What is expected - Write out, with no changes, every line starting at the one that contains "You are a GUI" and ending at the last line of the data below. Leave pictures out.

---

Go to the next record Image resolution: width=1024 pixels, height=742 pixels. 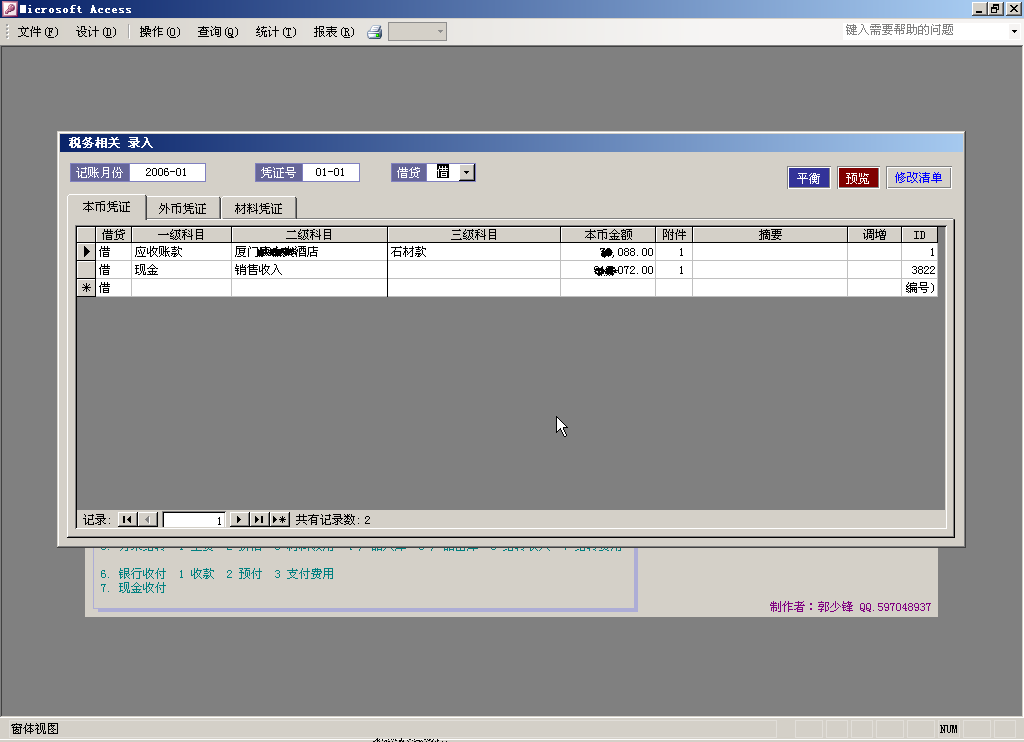pos(239,519)
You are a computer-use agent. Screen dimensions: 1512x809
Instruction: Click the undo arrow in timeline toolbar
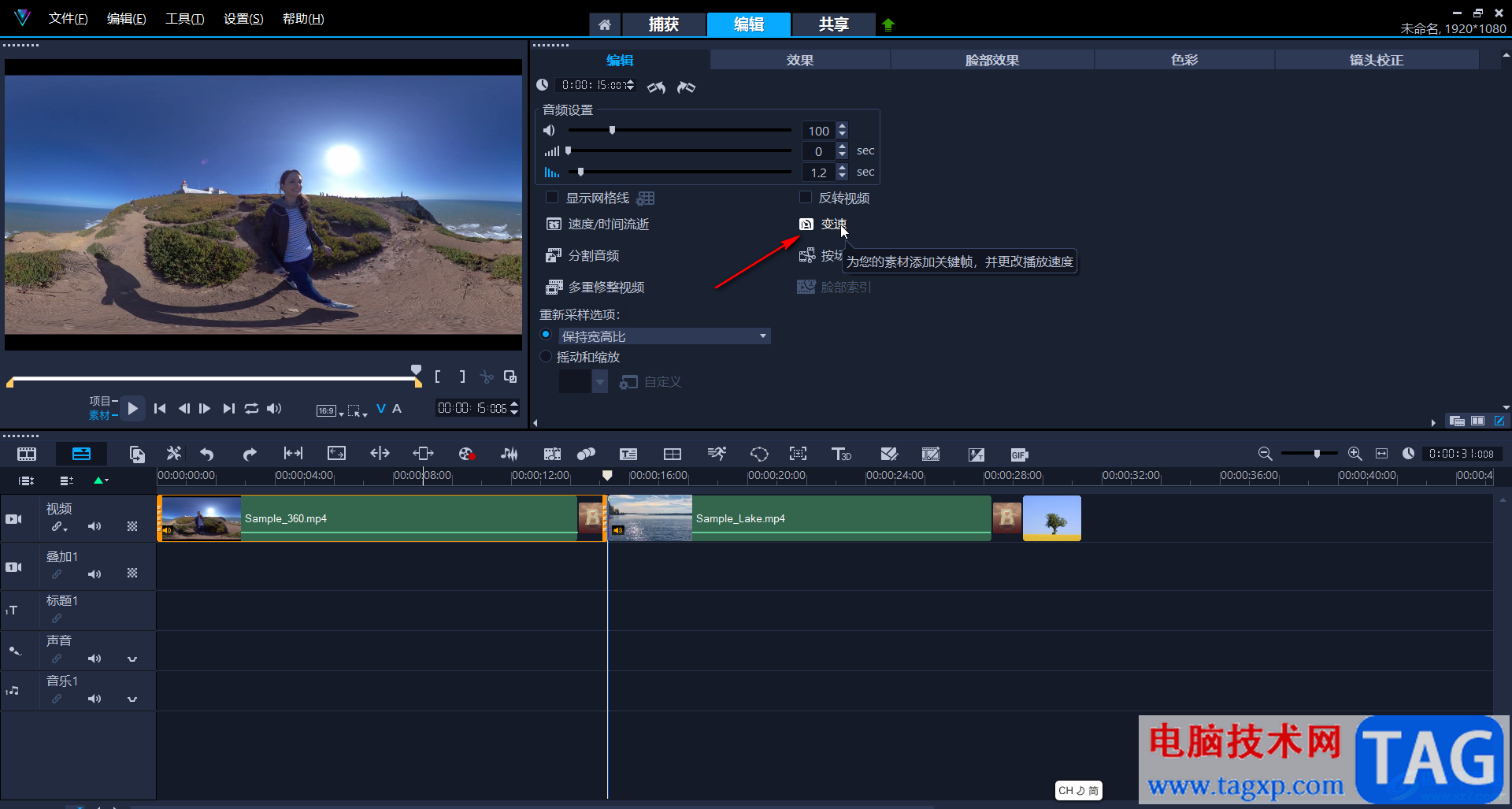pos(207,454)
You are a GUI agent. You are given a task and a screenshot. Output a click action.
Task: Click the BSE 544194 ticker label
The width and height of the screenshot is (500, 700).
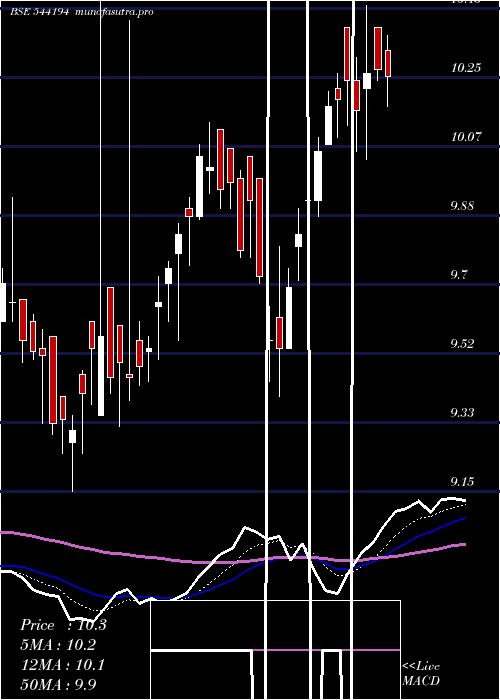point(39,12)
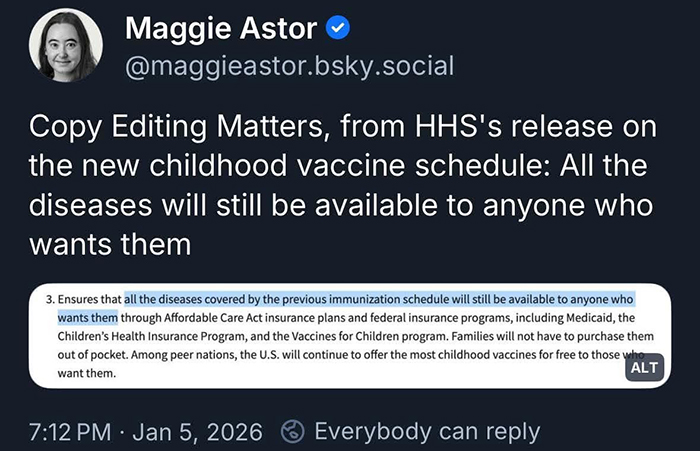Viewport: 700px width, 451px height.
Task: Click the "Everybody can reply" label
Action: (427, 432)
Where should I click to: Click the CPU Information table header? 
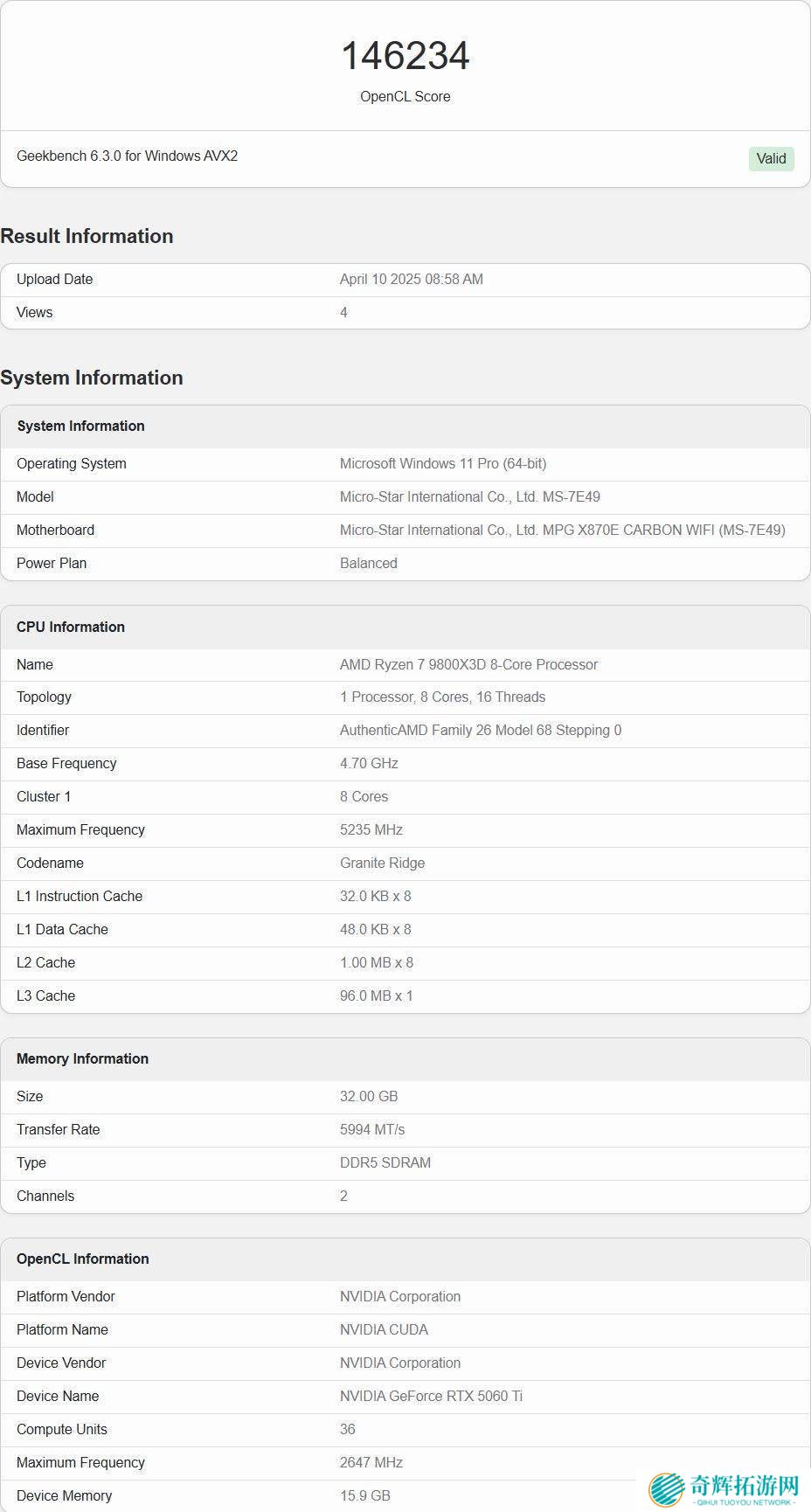(71, 627)
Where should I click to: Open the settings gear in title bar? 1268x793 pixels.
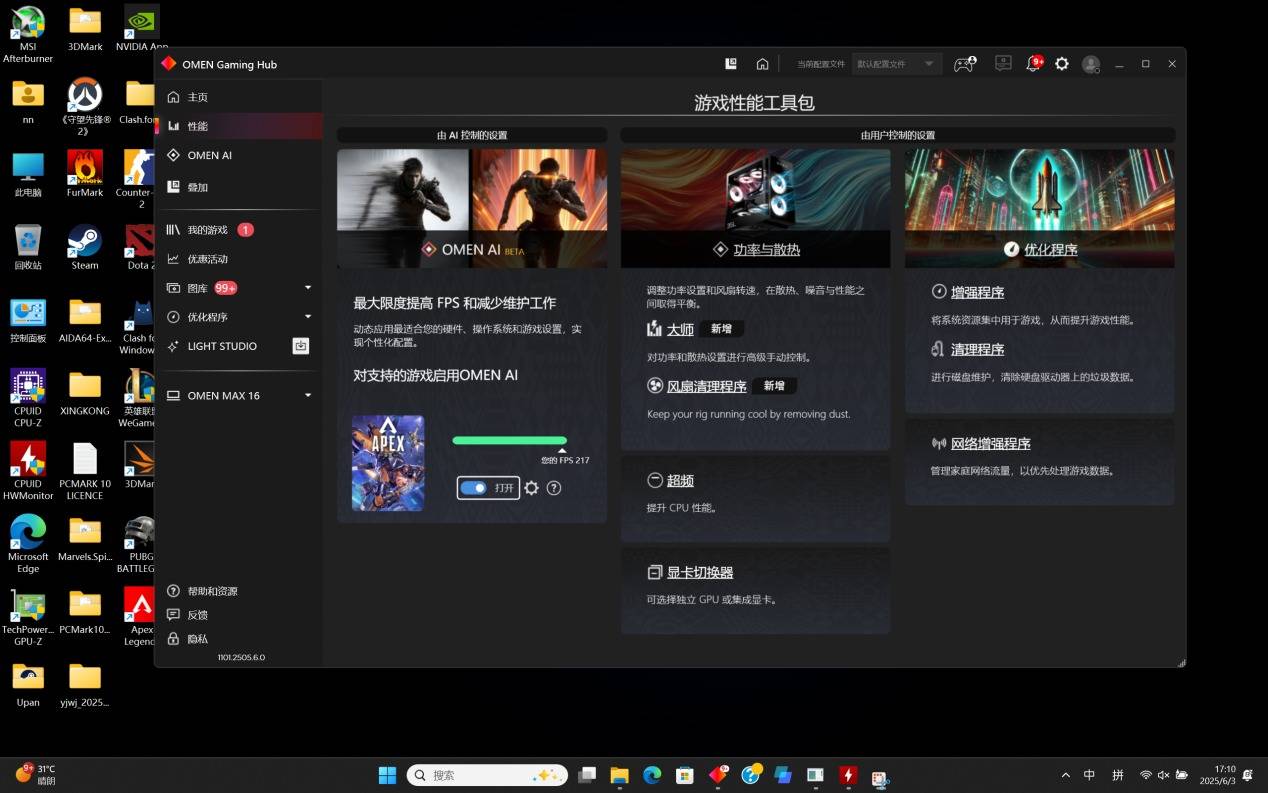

---

Solution for this problem -
You are a GUI agent. You are given a task and a screenshot. Output a click action.
Task: Click the BSE 544194 ticker label
The width and height of the screenshot is (500, 700).
point(39,12)
Viewport: 700px width, 451px height.
Task: Click the "Everybody can reply" label
Action: (427, 432)
Where should I click to: Click the CPU Information table header? 
(71, 627)
Where should I click to: Open the settings gear in title bar? 1268x793 pixels.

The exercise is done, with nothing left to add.